LC: Yeah, art. I was talking to a fellow the other week, and I said, ‘Are you interested in art?’ He said, ‘Yes. I’ve got a wonderful collection of paintings at home. I’ve got them all in my lounge. I’ve got in the lounge in the heights. I’ve got a Botticelli nude

And I’ve got a Gaugin nude, and I’ve got a Titian nude, and I’ve got a Picasso nude.’ And I said, ‘Good heavens. Are you a connoisseur?’ He said, ‘No. I’m a dirty old man.’

 

BC: Anyone for any more on this side?

 

BUZZ

 

BC: Chic Murray.

 

CM: My father was a painter, and I remember one day a woman coming into the house. Quite a few women used to come into the house, I remember. He was a preacher, he was a sort of lay preacher, I think he was. So this woman said, ‘Mr Murray,’ she said, ‘I would like you to paint me in the nude.’ And he hesitated just for a moment. He said, ‘Well, I shall,’ he said, ‘but as long as I keep my socks on, I’ll have to get somewhere to put my brushes.’

 

BC: Come on , now. Any more? Any more? Any more from Leslie’s team? No? No, Bob? No, Bob? Right. I’ll give the…

 

BUZZ

 

BC: What happened then? Jon Pertwee’s team, coming to you in a moment. A team score of six points, Leslie Crowther’s team. Jon Pertwee’s team, the same subject, art. Jon buzzed first, I think.

 

JP: Did you hear the story about the ultra-modern artist who tried to cut his ear off with an electric razor?

 

BC: Any more, gentlemen? Any more?
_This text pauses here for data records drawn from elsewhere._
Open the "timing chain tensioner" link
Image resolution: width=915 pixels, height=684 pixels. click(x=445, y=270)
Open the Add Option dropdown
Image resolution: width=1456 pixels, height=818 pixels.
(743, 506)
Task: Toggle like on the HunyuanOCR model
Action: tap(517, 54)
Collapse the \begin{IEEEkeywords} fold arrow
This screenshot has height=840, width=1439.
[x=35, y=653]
Lance Percival.

 

LP: Modern artists. When Picasso, many years ago, was burgled, he was asked to draw -- His house was burgled, I mean. He was asked to draw a picture of the burglar for the police, and the next day they arrested two sardines, a corkscrew, and a dustbin lid.

 

BUZZ

 

BC: Johnny Hackett.

 

JH: Rather big American gangster. New York. You know, big mafia chief. Says, ‘Come in. I want you to see I’ve got some paintings by John Lennon, Paul McCartney, and Cole Porter.’ So the fellow said, ‘They can’t be.’ He said, ‘They’re composers.’ He said, ‘They paint for me.’

 

BC: Right. Wrap it up now. I’ll give you the same score, six points, and as I look at the scoreboard it is a win for Jon Pertwee’s team. Will you say goodbye for now to captain Jon Pertwee, Lance Percival, and Johnny Hackett, and commiserate upon this occasion with captain Leslie Crowther, jolly Chic Murray, and Bob Todd. I’ll ask winning captain Jon Pertwee to collect our trophy. My name’s Barry Cryer. See you again soon. Bye for now. Jon?